Film Review: 711 Ocean Drive (1950)

Also known as: Blood Money (working title)
Release Date: July 1st, 1950
Directed by: Jospeh M. Newman
Written by: Richard English, Francis Swann
Music by: Sol Kaplan
Cast: Edmond O’Brien, Joanne Dru, Otto Kruger

Frank Seltzer Productions, Essaness Pictures, 102 Minutes

Review:

“Time wounds all heels.” – Mal Granger

711 Ocean Drive was showcased on TCM’s Noir Alley a few years ago but it happened to air on a weekend that I was traveling, so I missed it. It’s since been in my Prime Video queue for a really long time but I finally got around to checking it out.

The film stars Edmond O’Brien, who is always dynamite in these sort of pictures. He’s no different here, as he commands the screen every time he walks into frame.

However, Otto Kruger also has an incredibly powerful presence here but when didn’t he?

Both of these guys are the things that make this picture work as well as it does and frankly, they kept me captivated and at full attention even if I thought that the script was kind of weak.

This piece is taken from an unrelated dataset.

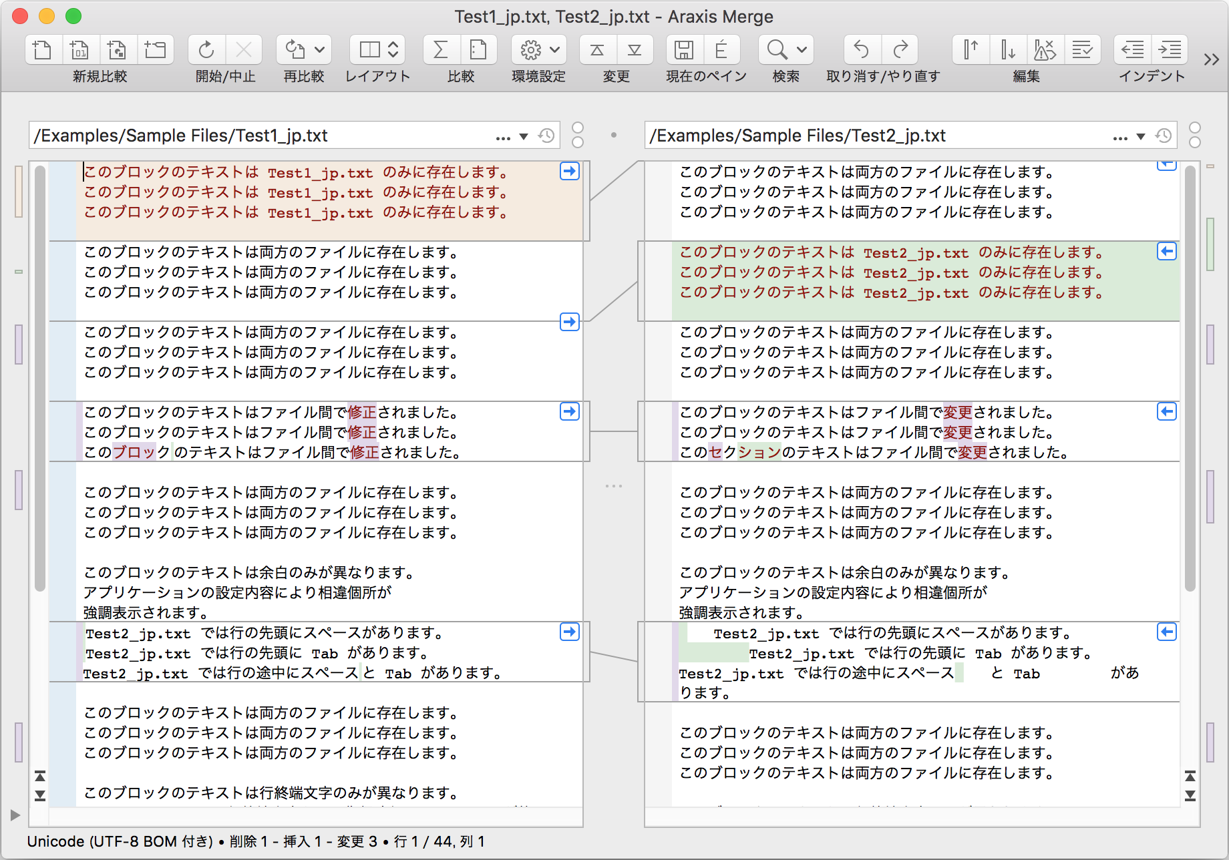Copy the Test1-only block to the right
The width and height of the screenshot is (1229, 860).
pyautogui.click(x=569, y=171)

I like the premise about a telephone repair man finding a way to intercept horse racing results. However, even for the time, the premise and how it’s done in the film seems pretty far-fetched. If horse racing results are delayed from the east coast to the west coast, couldn’t mobsters just get other mobsters on the phone from across the country and get them to read them off the results as they happen, live? Landline telephones pretty much worked like they do now. So while I liked the idea behind the premise, it doesn’t feel wholly fleshed out in any sort of logical way. And if it was this way back then, I need to build a time machine to show these halfwits how it’s done.

Anyway, I’m being nitpicky.

That setup is there just to get the story moving, right?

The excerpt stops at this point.